The new report, part of the Congressional Budget Office’s annual preliminary estimates of the cost of various federal programs, could transform the student aid debate in Washington in the upcoming year. Over the past two years, the Pell Grant has been under perpetual budget pressures. In order to maintain the maximum grant, Congress has ended subsidized loans for graduate students; eliminated the grace period for undergraduates’ subsidized loans; and made eligibility changes that have forced thousands of students out of the program.
It’s still unclear how those changes transformed a shortfall into a surplus. But there is a surplus: At the end of fiscal year 2013, the program will have $9.2 billion left over. Congress could fund the program at current annual appropriation levels -- right now, the total program cost is $36 billion, with $23 billion from annual appropriations -- for 2014 and meet the program’s needs, said Jason Delisle, director of the Federal Education Budget Project at the New America Foundation. The shortfall for 2015 is only $1.4 billion — much smaller than the $8.7 billion previously projected. (Note: This paragraph has been updated with additional budget analysis on the shortfall in 2015.)

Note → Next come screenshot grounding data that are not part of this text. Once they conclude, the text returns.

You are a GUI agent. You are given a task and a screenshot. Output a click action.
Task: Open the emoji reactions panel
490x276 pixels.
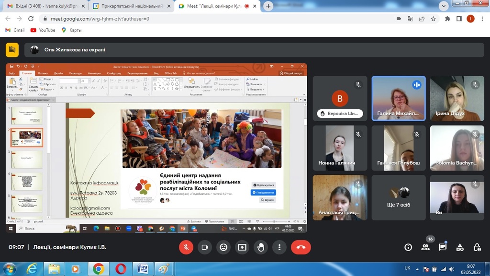pyautogui.click(x=223, y=247)
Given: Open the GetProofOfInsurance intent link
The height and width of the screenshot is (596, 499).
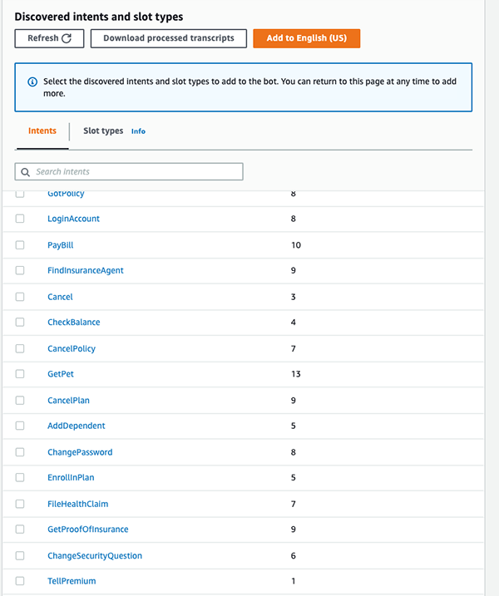Looking at the screenshot, I should point(88,530).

In September, the Education Department reported that the Pell Grant program cost $6.5 billion less than expected in the 2011-12 fiscal year, and $2.2 billion less than in 2010-11. That decrease, driven both by eligibility cuts and by a drop in spending on students at for-profit colleges, also came as a surprise to many observers.

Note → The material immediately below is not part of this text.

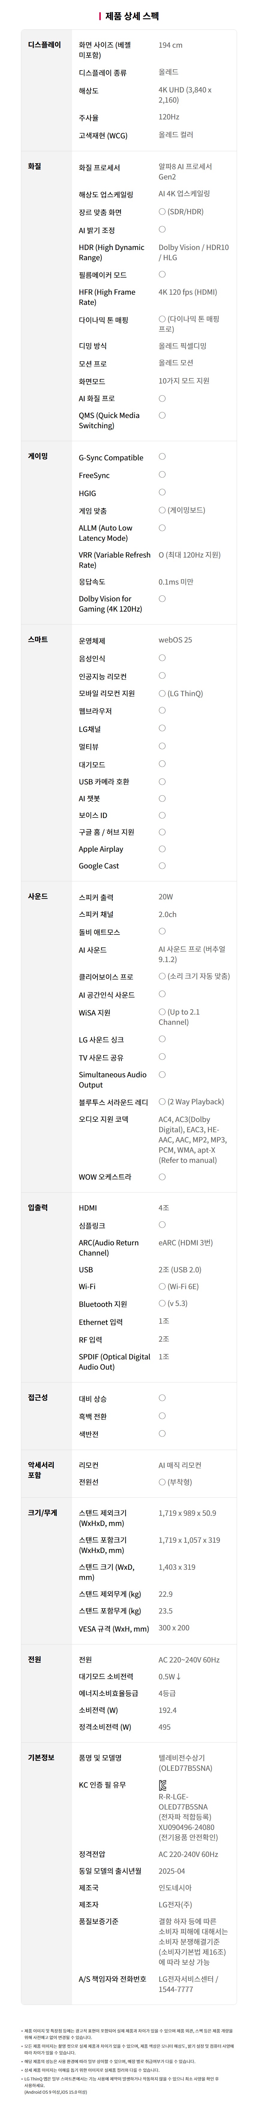The image size is (258, 2106).
Task: Click the circle mark beside 흑백 전환
Action: tap(162, 1416)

"It changes everything," Delisle said. The $1.4 billion shortfall in 2015 is "manageable," he said, and while the Pell Grant still faces long-term fiscal problems, the surprising surplus could significantly alter conversations about the bedrock federal aid program in the next two years.
In recent years, the Pell Grant has increasingly been described as a program run wild, growing out of control and in need of major changes to contain costs in the long term. While some of those changes, as well as the money Congress pumped into the program from changes to student loans, contributed to the Pell Grant's surprising fiscal health, the CBO report casts doubt on whether the grant's problems were as big as they were believed to be when cuts were made.

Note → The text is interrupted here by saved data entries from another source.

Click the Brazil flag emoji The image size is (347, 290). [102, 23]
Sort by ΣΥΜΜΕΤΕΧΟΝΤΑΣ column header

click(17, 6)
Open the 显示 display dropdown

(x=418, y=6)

"There was a sort of false urgency we have all been under," Delisle said. The elimination of the summer Pell Grant, which let students receive two grants in one year, saved $4 billion, and ending Pell for “ability to benefit” students (those without a high school diploma or GED) saved $268 million. The savings from both add up to far less than the total surplus.
The Pell Grant got an infusion of funds in 2010, when the Obama administration used savings from switching from bank-based to direct student lending to expand the program. But part of the grant's mandatory funding runs out when the fiscal year ends in October, and many advocates for the program were concerned about what would happen then. The changes of the past few years hit some students hard, particularly at community colleges. But they were considered most of the easy fixes available to Congress. As budget pressure continued, advocacy groups, think tanks and others were gearing up for a more significant overhaul of the federal grant program.
The upcoming year still features plenty of budgetary crisis points for federal financial aid: mandatory budget cuts that exempt Pell but go into effect March 1; the expiration of the law funding the government on March 27; the deadline to raise the debt ceiling; and the doubling of the interest rate for subsidized student loans on July 1. The student loan “cliff’ in particular could still lead to a rethinking of federal financial aid.
And a long-term plan to keep the program solvent is still necessary, Delisle said. While the program has continually come in short of projections, at some point either costs will level off or begin to climb.
For the moment, though, the crisis has been postponed, buying the program at least another year and perhaps two without an immediate budget crunch. “The crisis is always one year away,” Delisle said. “But somehow we don’t get there.”